Wir führten auf der Erde froh das schönste Leben,
Vereint in einem Lande und als Hausgenossen.
Das Schicksal und sein Wechsel trennte unsre Freundschaft;
Und in der Erde hält ein Laken uns umschlossen.'

Darauf weinte er bitterlich und ging wieder in das Zelt hinein; und nachdem er eine Weile fortgeblieben war, kam er zu mir heraus und begann zu stöhnen und zu schreien. Noch einen tiefen Seufzer stieß er aus; dann schied er von dieser Welt. Als ich das sehen mußte, ward ich so schwer bekümmert und betrübt, daß ich ihm fast gefolgt wäre im Übermaße meines Schmerzes. Doch ich trat zu ihm heran, bahrte ihn auf und tat ihm alles, worum er mich gebeten hatte; ich hüllte die beiden in ein Laken und bestattete sie in dem gleichen Grabe.
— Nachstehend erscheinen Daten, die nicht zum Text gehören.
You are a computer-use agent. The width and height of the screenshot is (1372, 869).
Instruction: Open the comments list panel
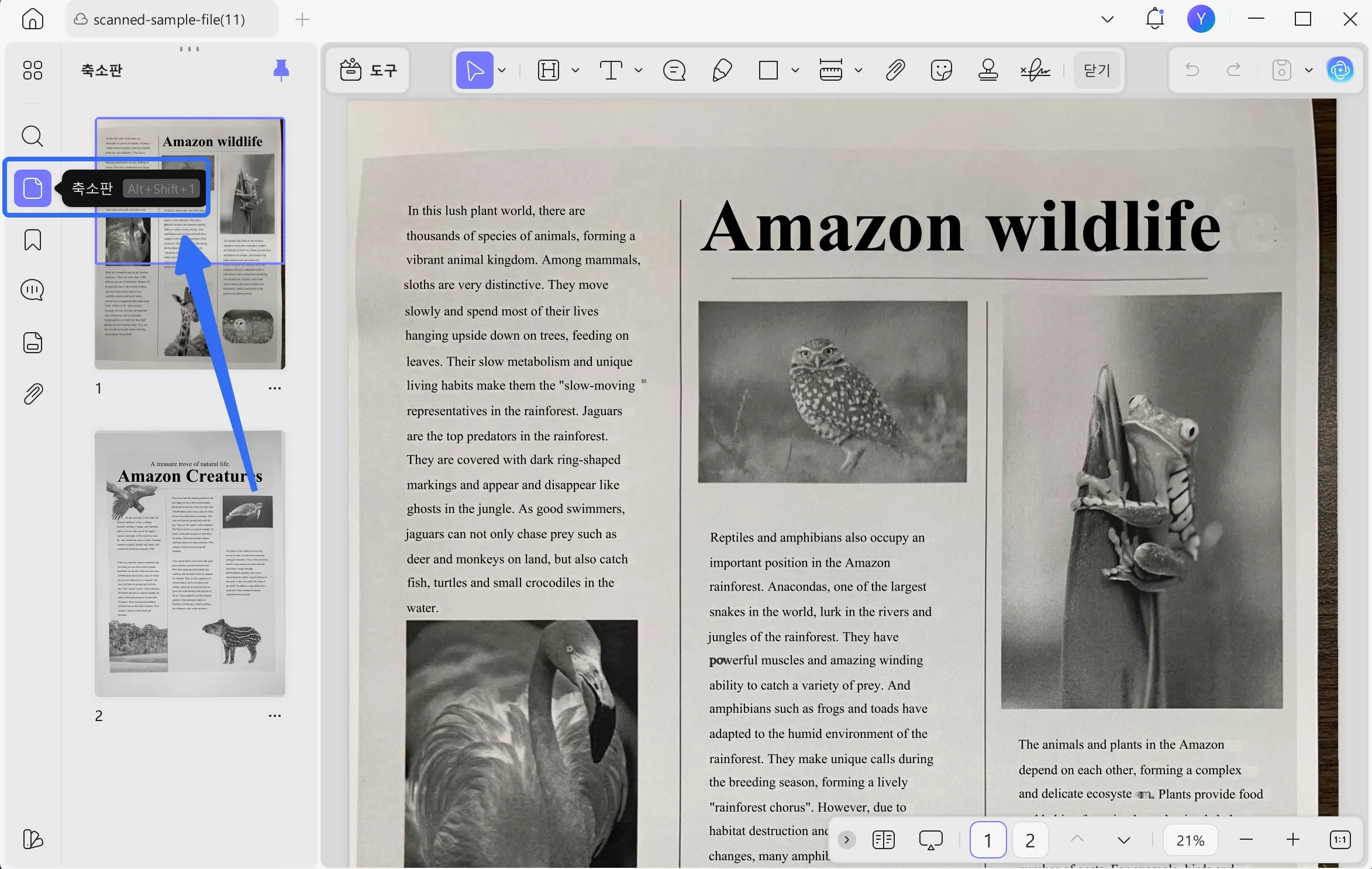point(32,290)
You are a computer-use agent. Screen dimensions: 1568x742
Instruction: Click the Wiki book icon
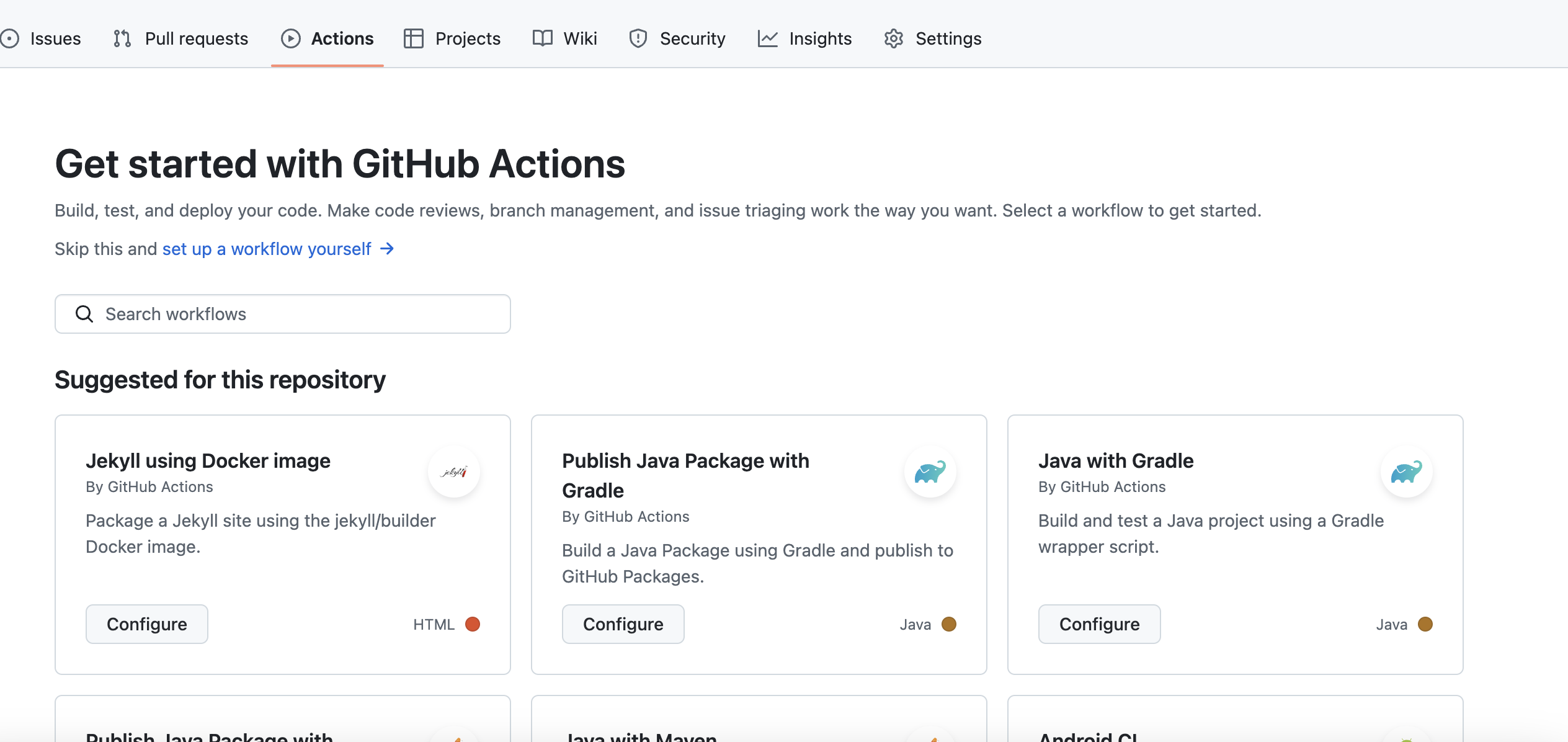(542, 38)
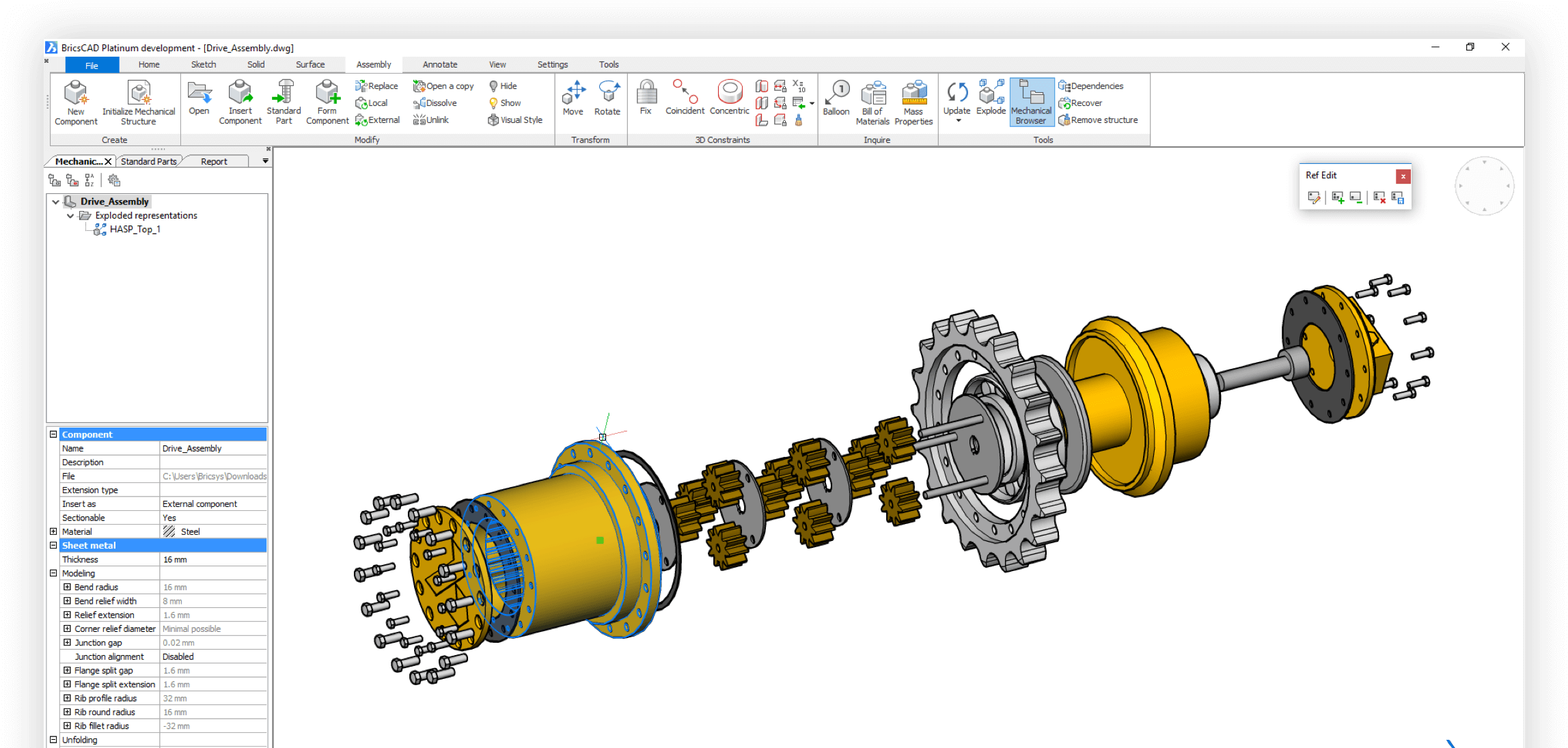Click Show component visibility button
The height and width of the screenshot is (748, 1568).
(x=504, y=103)
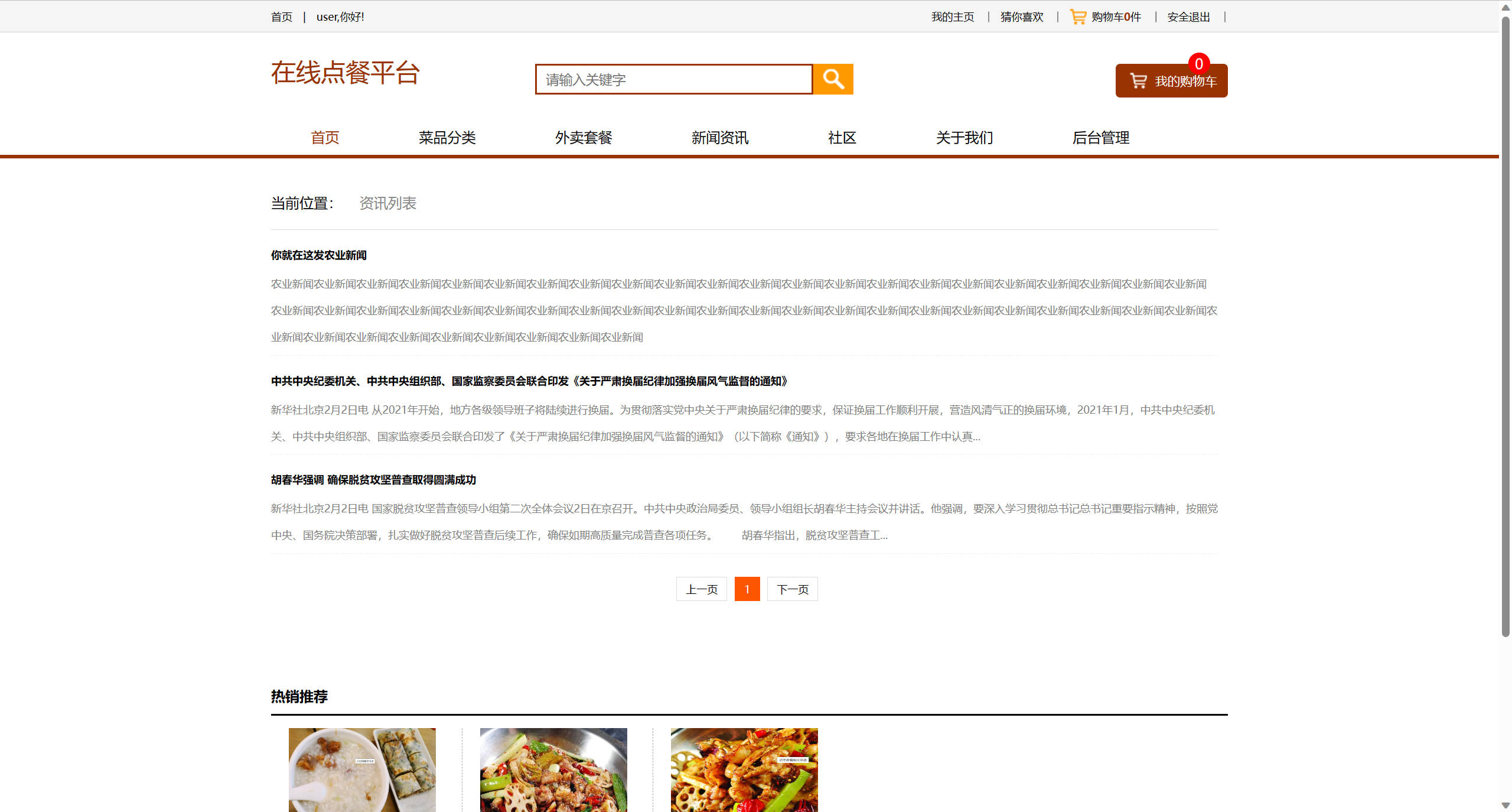Screen dimensions: 1512x812
Task: Open the 胡春华强调 news article
Action: tap(373, 480)
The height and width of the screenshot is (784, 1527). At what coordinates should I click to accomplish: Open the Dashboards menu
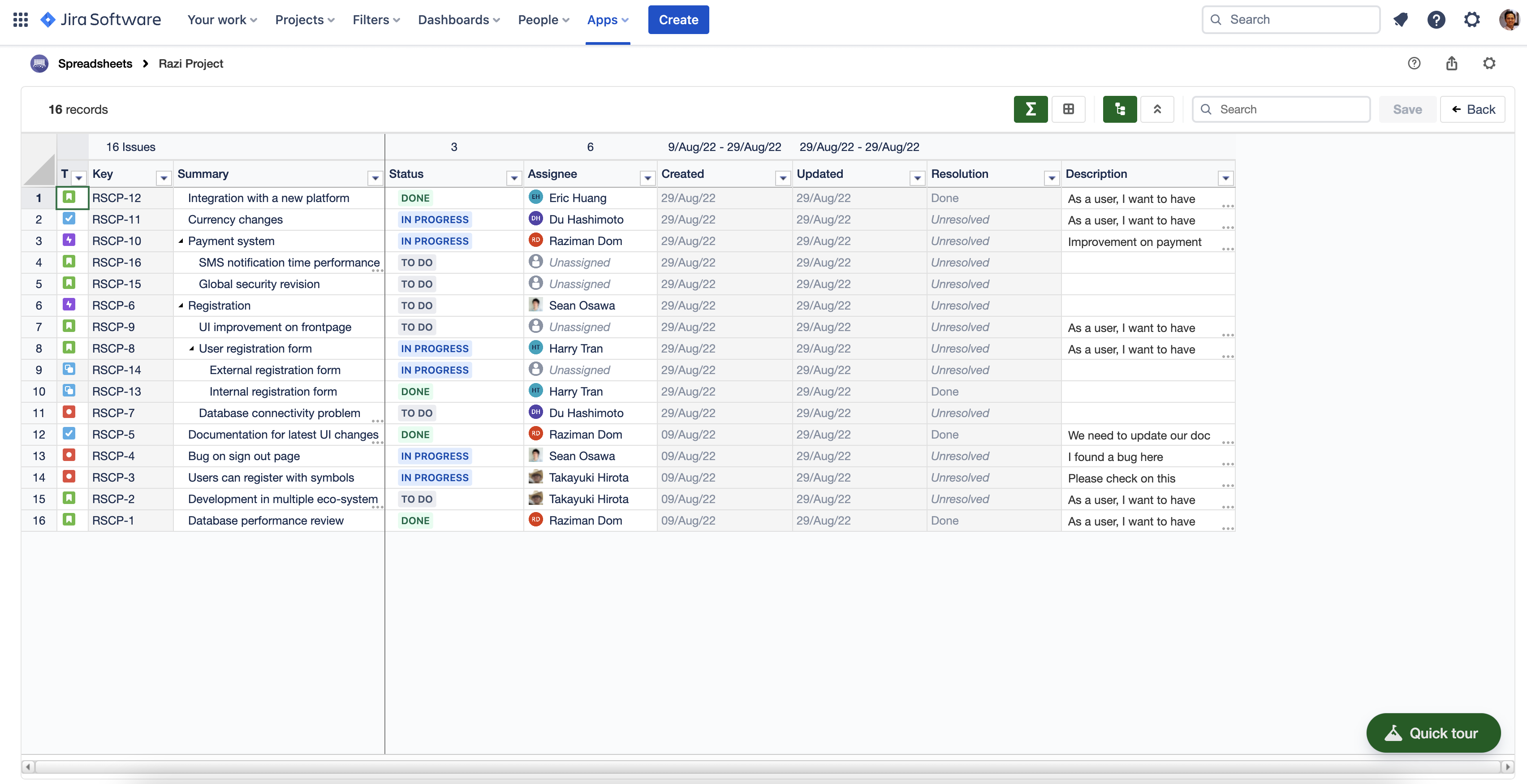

Drei Tage verweilte ich bei dem Grabe; dann zog ich fort. Aber noch zwei Jahre lang bin ich oftmals zur Stätte der beiden gepilgert. Dies ist ihre Geschichte, o Beherrscher der Gläubigen!'

Als er-Raschîd seiner Geschichte zugehört hatte, fand er Gefallen an ihr und verlieh dem Dichter ein Ehrengewand und ein schönes Geschenk.